Adaptive level set topology optimization using hierarchical B-splines

Abstract

This paper presents an adaptive discretization strategy for level set topology optimization of structures based on hierarchical B-splines. This work focuses on the influence of the discretization approach and the adaptation strategy on the optimization results and computational cost. The geometry of the design is represented implicitly by the iso-contour of a level set function. An immersed boundary technique, here the extended finite element method, is used to predict the structural response. Both the level set function and the state variable fields are discretized by hierarchical B-splines. While only first-order B-splines are used for the state variable fields, up to third order B-splines are considered for discretizing the level set function.

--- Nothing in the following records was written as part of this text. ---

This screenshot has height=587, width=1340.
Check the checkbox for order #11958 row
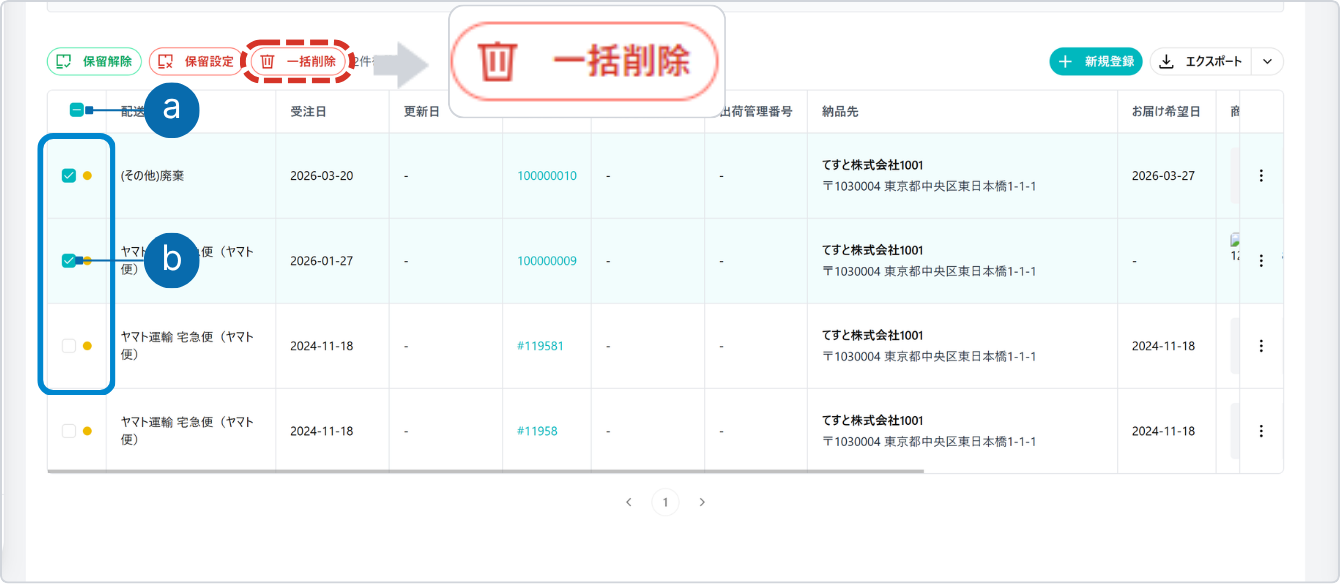[x=69, y=431]
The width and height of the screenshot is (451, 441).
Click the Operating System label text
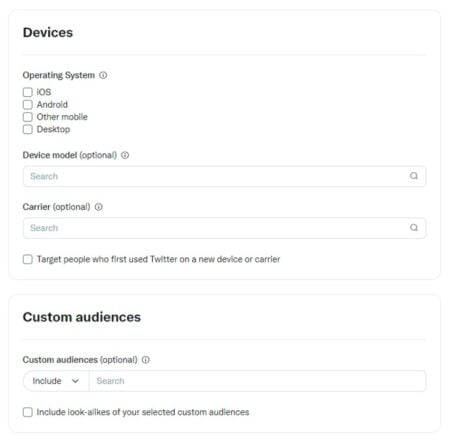pos(59,75)
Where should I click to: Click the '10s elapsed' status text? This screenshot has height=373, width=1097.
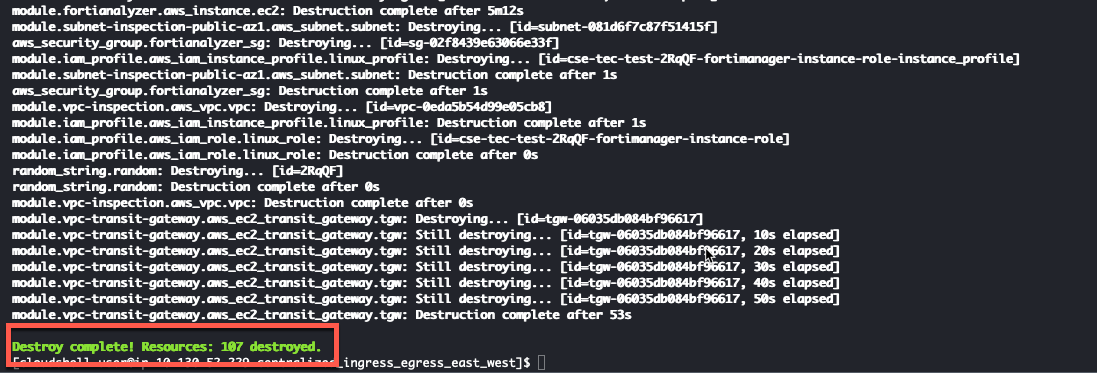tap(794, 235)
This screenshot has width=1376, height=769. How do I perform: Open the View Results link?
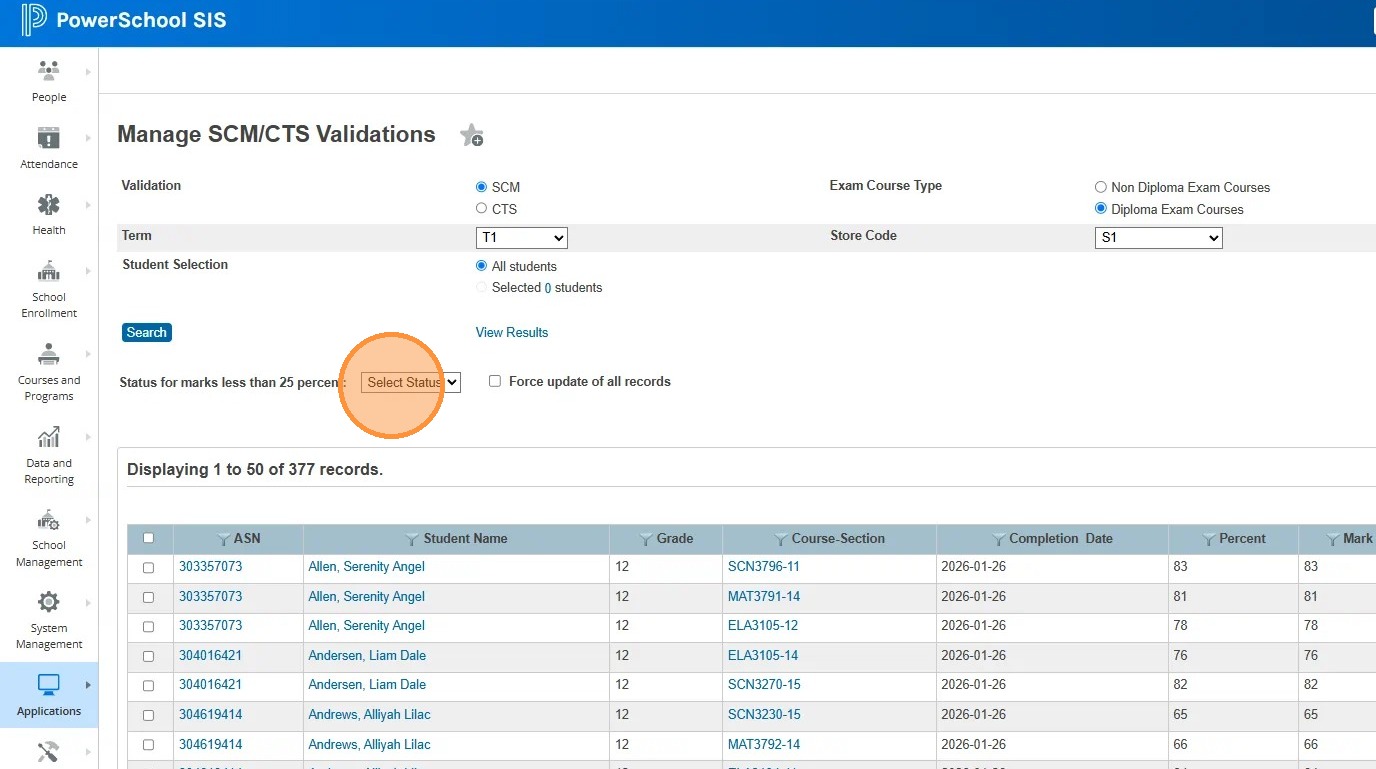[512, 333]
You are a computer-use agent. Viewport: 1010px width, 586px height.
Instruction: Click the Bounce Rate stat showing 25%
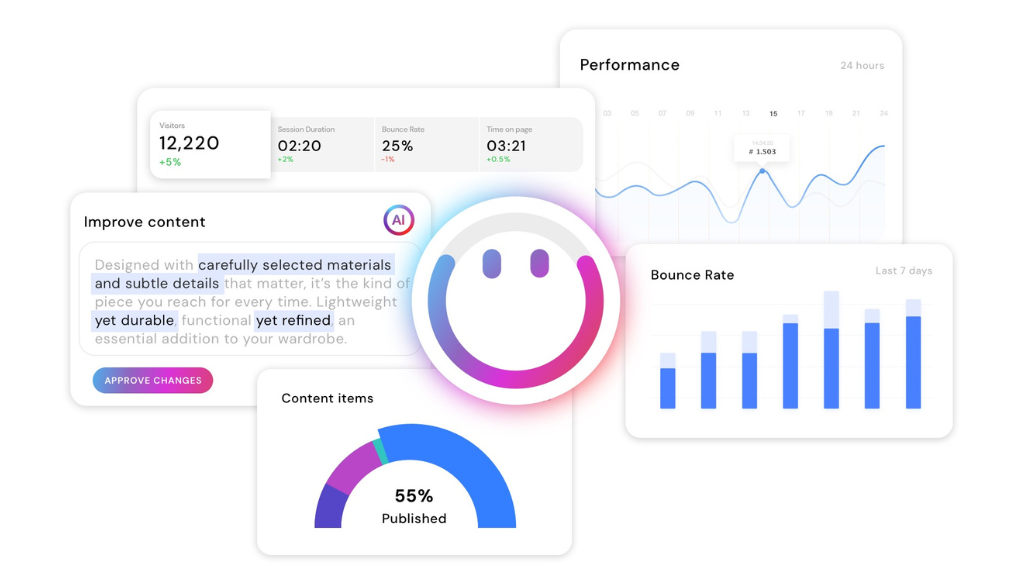click(397, 144)
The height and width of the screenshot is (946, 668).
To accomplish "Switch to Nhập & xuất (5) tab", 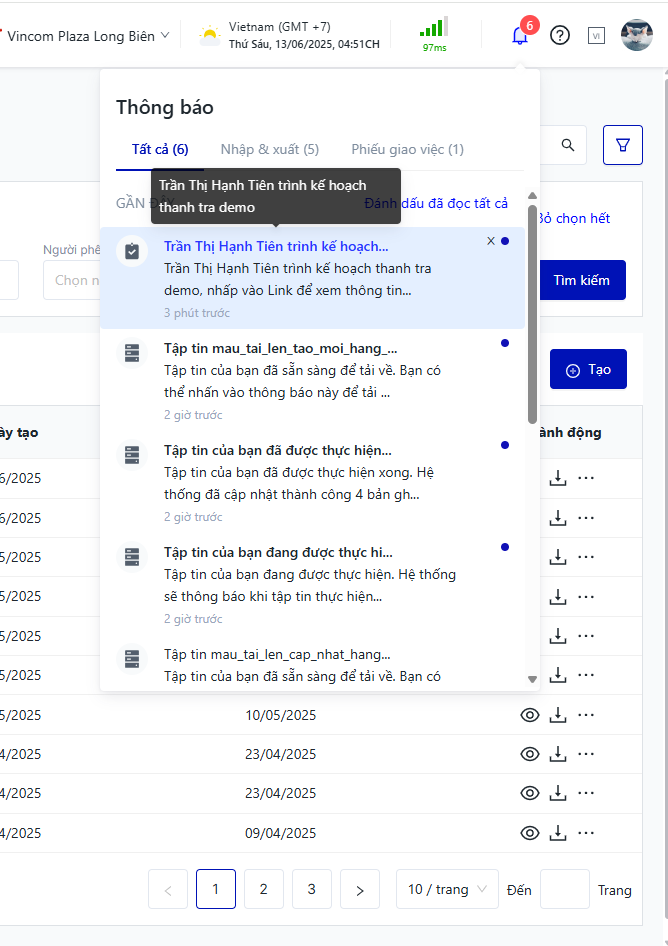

The discretizations of the level set function and the state variable fields are locally refined along the material interfaces and selectively coarsened within the bulk phases. For locally refined/coarsened meshes, truncated B-splines are considered. The properties of the proposed mesh adaptation strategy are studied for level set topology optimization where either the initial design is comprised of a uniform array of inclusions or inclusions are generated during the optimization process. Numerical studies employing static linear elastic material/void problems in 2D and 3D demonstrate the ability of the proposed method to start from a coarse mesh and converge to designs with complex geometries and fine features, reducing the overall computational cost. Comparing optimization results for different B-spline orders suggests that higher order basis functions promote the development of smooth designs and suppress the emergence of small features, without providing an explicit feature size control. A distinct advantage of cubic over quadratic B-splines is not observed.